Tirey Law Oct. 23, 2017

nurse checking on elderly womanThe American health care system is built on the premise that the more care and medicine provided, the better the care.  A growing movement believes that is not always true for the elderly.

As people get older, they develop more and more long-term diseases and health conditions.  By the time someone becomes a senior citizen, it is common to have multiple daily prescription medicines to take. There are also many procedures that doctors want to perform.

Traditionally, U.S. health care policies and doctors' advice for individual elderly patients has been to treat everything, to perform every possible procedure, and to prescribe medication for every ailment.

A new movement seeks to change that, as Politico reports in "Senior medicine: When 'more' isn't better."

The movement was started five years ago by the American Board of Internal Medicine Foundation.  It is known as the Choosing Wisely initiative.

The idea is that too much treatment for the elderly can lead to worse health outcomes.
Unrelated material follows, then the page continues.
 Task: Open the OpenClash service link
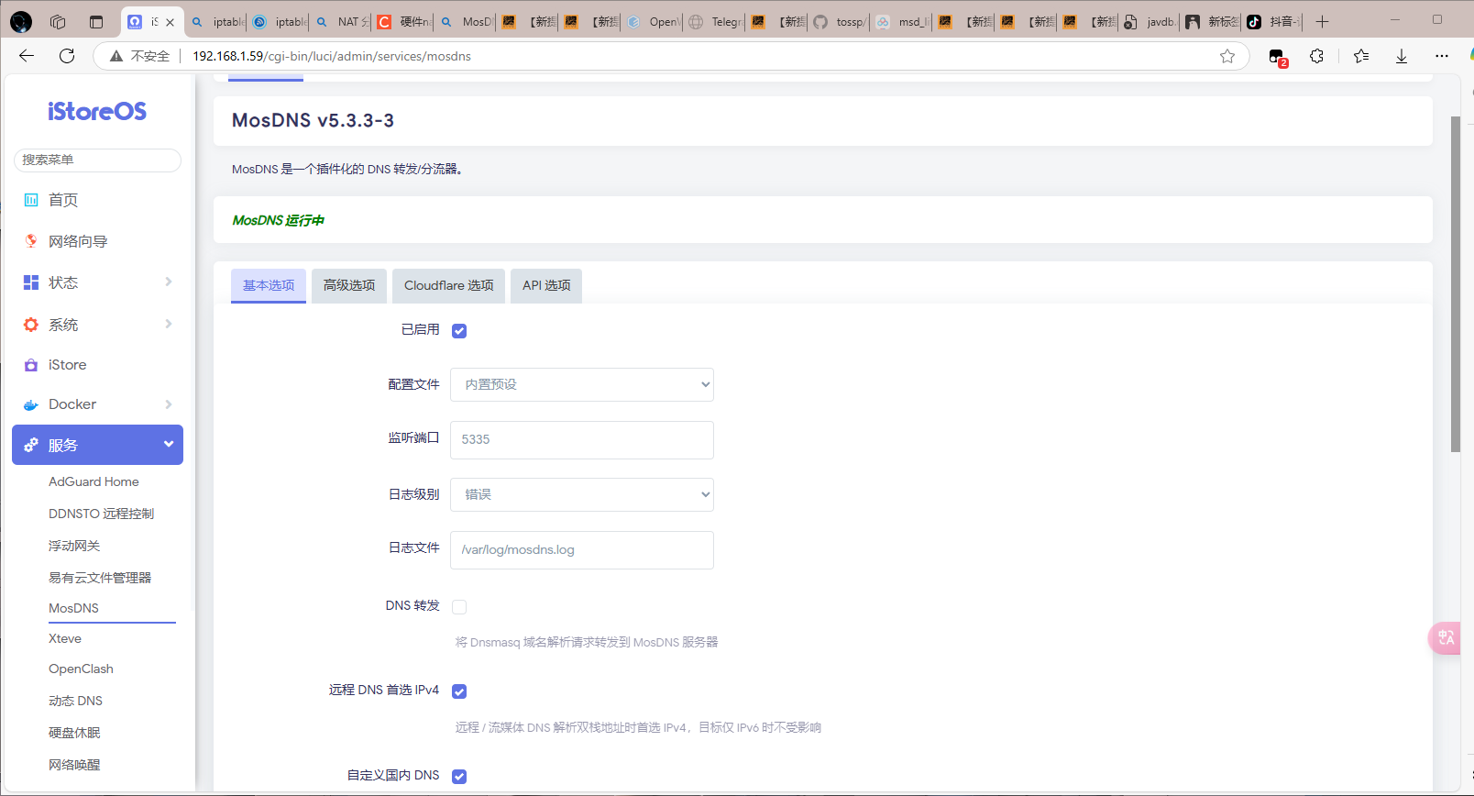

Seniors are more likely to suffer from bad surgical outcomes and are more likely to suffer from the debilitating side effects of prescription medications.

Therefore, instead of automatically treating everything, the group suggests individualized treatment plans that focus on the most important issues an elderly patient has and how all of their treatments interact.

Despite more than 80 medical specialty associations agreeing with the Choosing Wisely initiative, doctors are still often punished by reimbursement schemes for practicing it.

That could change, however, since providing less health care would save Medicare a lot of money.  That makes the Choosing Wisely initiative a win for everyone if less truly is better.

Reference: Politico (Sep. 27, 2017) "Senior medicine: When 'more' isn't better."